Соответствующий образ императора как военного лидера формировался с помощью самых разнообразных средств – начиная с императорской титулатуры и изображений (в памятниках скульптуры и на монетах императоры часто изображались в военной одежде) и заканчивая личным участием правителя в учениях и боевых действиях войск. Остановимся на некоторых из этих средств.

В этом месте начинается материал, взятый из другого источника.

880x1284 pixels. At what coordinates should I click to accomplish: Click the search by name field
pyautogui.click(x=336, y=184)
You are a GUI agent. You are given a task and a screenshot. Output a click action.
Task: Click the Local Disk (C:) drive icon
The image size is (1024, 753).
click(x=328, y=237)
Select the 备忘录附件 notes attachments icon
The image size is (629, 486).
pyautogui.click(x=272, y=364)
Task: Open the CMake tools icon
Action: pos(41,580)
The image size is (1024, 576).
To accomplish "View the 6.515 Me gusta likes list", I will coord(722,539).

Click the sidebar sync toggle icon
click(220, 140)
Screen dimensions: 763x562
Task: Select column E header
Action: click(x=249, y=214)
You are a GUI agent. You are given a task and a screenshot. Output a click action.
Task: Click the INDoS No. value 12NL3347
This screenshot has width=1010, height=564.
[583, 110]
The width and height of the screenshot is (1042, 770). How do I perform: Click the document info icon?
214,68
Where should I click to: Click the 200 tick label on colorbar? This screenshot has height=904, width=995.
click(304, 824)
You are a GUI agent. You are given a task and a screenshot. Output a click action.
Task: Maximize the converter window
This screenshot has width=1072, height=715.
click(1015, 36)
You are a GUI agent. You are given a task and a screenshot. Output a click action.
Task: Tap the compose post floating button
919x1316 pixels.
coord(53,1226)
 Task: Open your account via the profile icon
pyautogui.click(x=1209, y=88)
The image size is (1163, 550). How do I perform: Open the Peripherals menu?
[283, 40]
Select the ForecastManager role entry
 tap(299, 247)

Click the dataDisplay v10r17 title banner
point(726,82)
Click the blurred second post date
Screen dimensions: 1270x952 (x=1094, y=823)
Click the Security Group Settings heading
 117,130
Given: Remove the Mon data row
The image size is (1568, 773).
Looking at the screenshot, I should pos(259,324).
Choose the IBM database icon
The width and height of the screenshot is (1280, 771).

Императорская титулатура включала военные компоненты, которые имели существенное идеологическое значение, подчеркивая особые узы между армией и правителем, его решающий вклад в победы римского оружия. Уже сам титул imperator акцентировал роль правителя как военного лидера. В период Республики это была почесть, «которую охваченное радостным порывом победоносное войско оказывало своему успешно закончившему войну полководцу» (Тацит. Анналы. III. 74). Обладатели этого звания не пользовались никакими преимущественными правами, но получали возможность претендовать на триумф, присуждаемый сенатом. В 29 г. до н. э. Октавиан принял звание императора в качестве личного имени, подчеркивая тем самым не только достижение победы, но и особую связь с армией. Этот титул следует отличать от так называемых аккламаций – существовавшего еще в период Республики обычая чествовать победоносного военачальника, присваивая ему почетное наименование «император», которое давало право претендовать на награждение высшим военным отличием в Риме – триумфом. После своей восьмой аккламации императором в 25 г. до н. э. за победы в Испании Август больше лично не возглавлял армию на театре военных действий, но в период с 20 г. до н. э. по 13 г. н. э. он еще 13 раз провозглашался императором. Его преемники провозглашались императорами по нескольку раз за добытые их войсками победы: Тиберий удостоился восьми аккламаций, Клавдий – двадцати семи (абсолютный рекорд!). Некоторые императоры получали это звание даже в тех случаях, когда ни о каких победах речи быть не могло. Например, Домициан, добившись мира с даками с помощью денег, тем не менее объявил это победой и был провозглашен императором (Плиний Младший. Панегирик Траяну. 12). Однако только со времени Веспасиана звание императора стало неотъемлемой частью титулатуры, но при этом количество провозглашений за победы продолжало указываться отдельно. С правления Тиберия окончательно установилась монополия принцепсов и членов их семьи на аккламацию. Последним не принадлежавшим к правящему дому военачальником, который удостоился традиционной аккламации, был Квинт Юний Блез, одержавший в 21 г. н. э. победу над Такфаринатом, предводителем восставших нумидийцев (Тацит. Анналы. III. 7).
Император Нерва
К середине I в. н. э. и все остальные главные военные почести – триумфы, победные титулы, монументы – стали исключительной привилегией императора или «наследных принцев», то есть тех, кого правитель рассматривал как предполагаемого наследника своей власти. Полководцы удостаивались в лучшем случае так называемых триумфальных украшений (ornamenta или insignia triumphalia), которые включали статую полководца, увенчанную лавровым венком, одежду триумфатора – пурпурную, расшитую золотом тогу и тунику, украшенную золотыми пальмовыми ветвями. В 19 г. до н. э. Корнелий Бальб, проконсул Африки, стал последним командующим, получившим триумф (Плиний Старший. Естеств. история. V. 36). В дальнейшем триумфа удостаивались только сами императоры или члены их семьи.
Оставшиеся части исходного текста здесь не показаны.